Below is a listing; write it out exactly and drop any images from it.

Task input —
*-*-*

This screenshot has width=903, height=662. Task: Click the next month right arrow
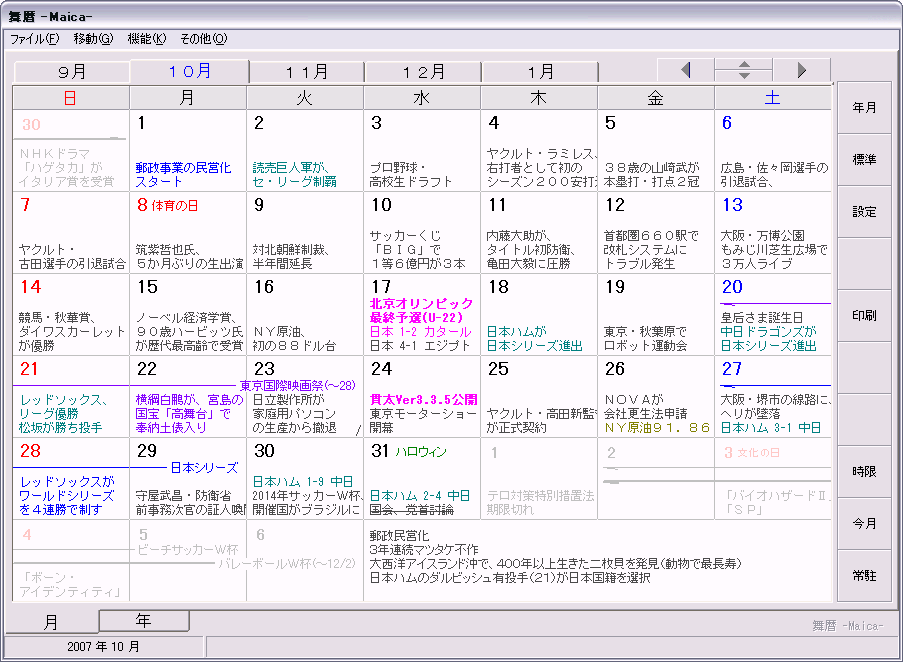[801, 70]
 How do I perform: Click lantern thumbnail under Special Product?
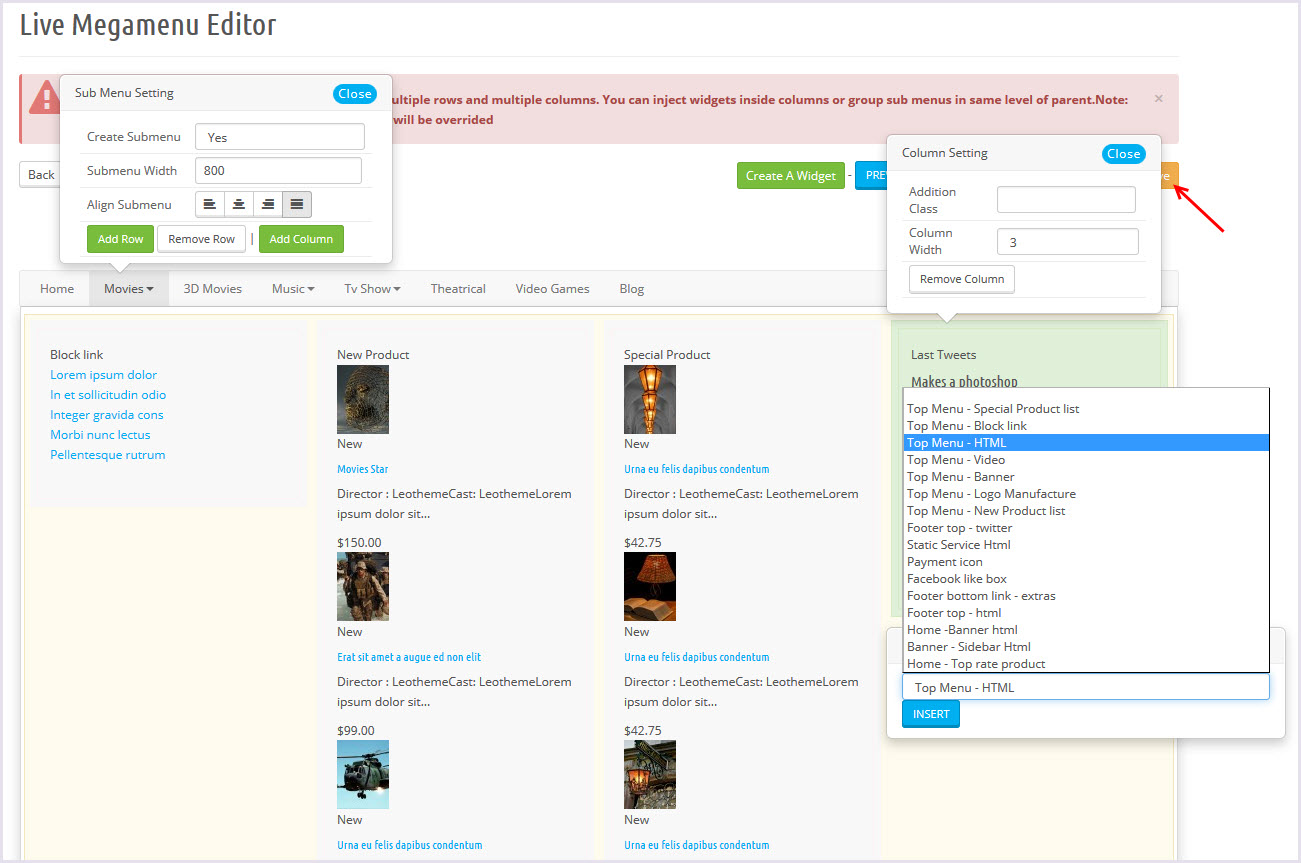tap(650, 399)
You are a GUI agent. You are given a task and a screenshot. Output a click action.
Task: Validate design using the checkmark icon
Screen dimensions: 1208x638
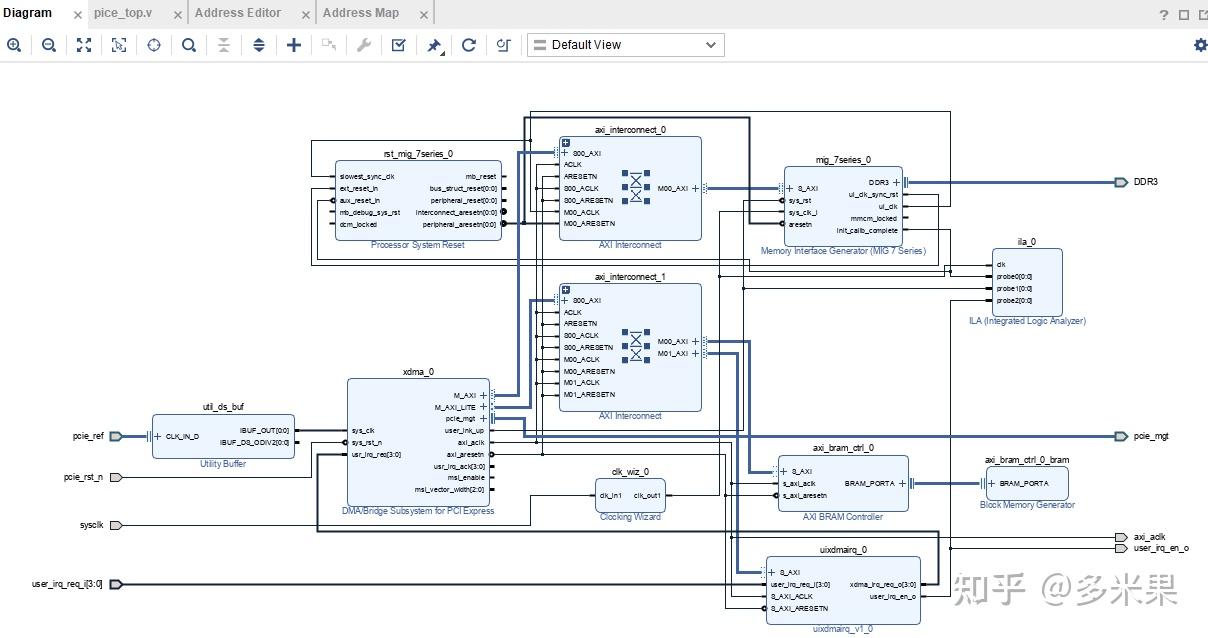tap(398, 45)
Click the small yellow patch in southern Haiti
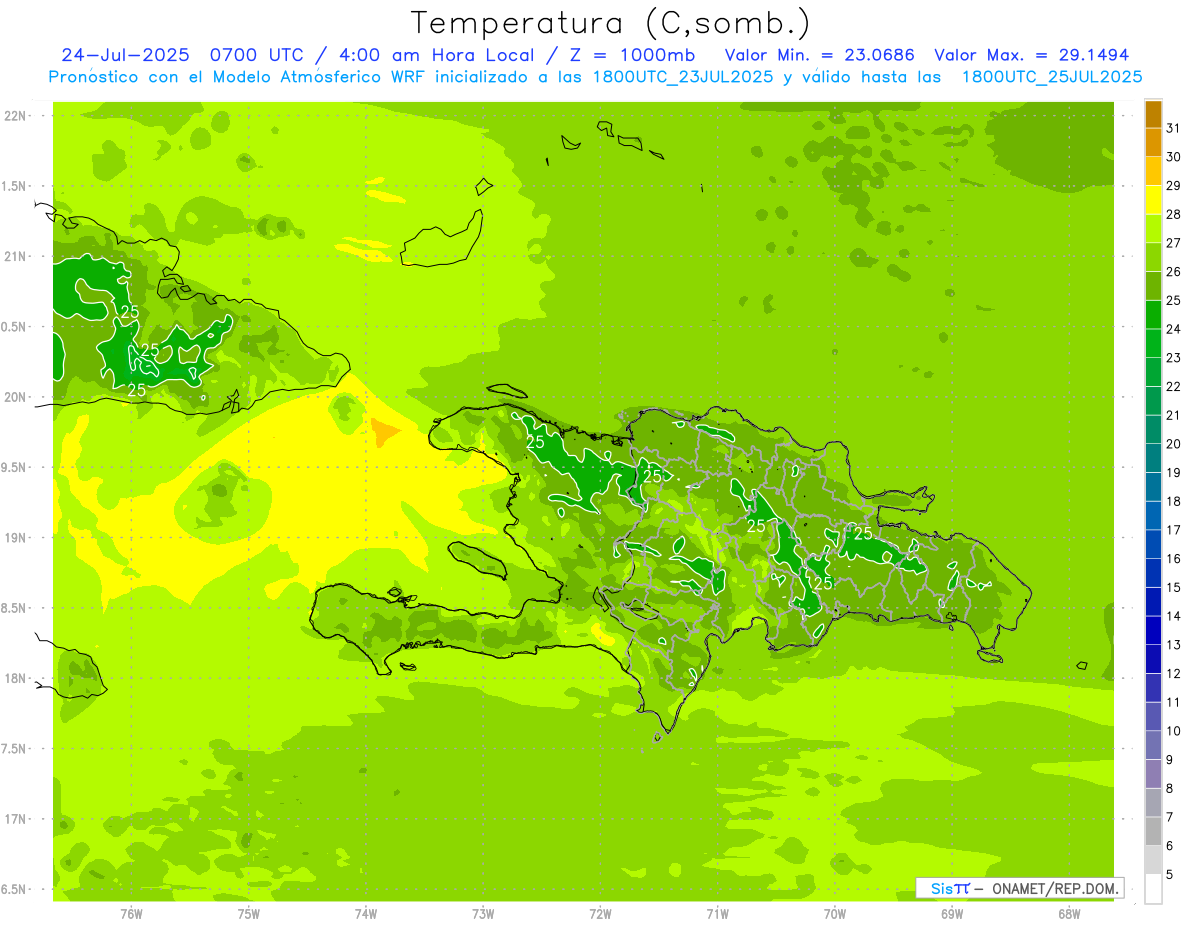 tap(603, 633)
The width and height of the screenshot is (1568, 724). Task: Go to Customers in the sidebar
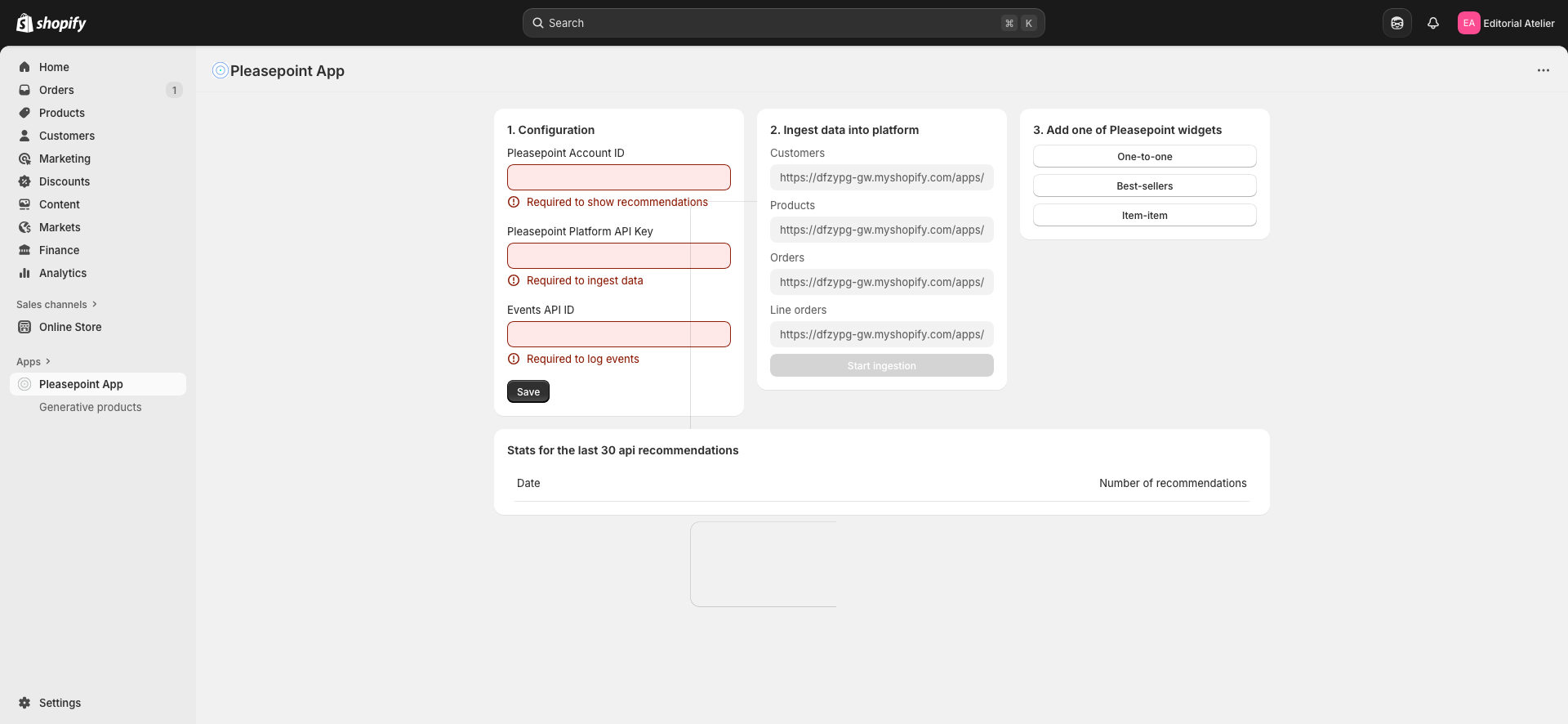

*-*-*

Exercise answer —
This screenshot has width=903, height=662. Task: Click the next month right arrow
[801, 70]
 How do I perform: Click lantern thumbnail under Special Product?
tap(650, 399)
You are a GUI agent. You are given a task and a screenshot. Output a click action.
Task: Validate design using the checkmark icon
Screen dimensions: 1208x638
tap(398, 45)
Click the small yellow patch in southern Haiti
 tap(603, 633)
The width and height of the screenshot is (1568, 724). Task: Go to Customers in the sidebar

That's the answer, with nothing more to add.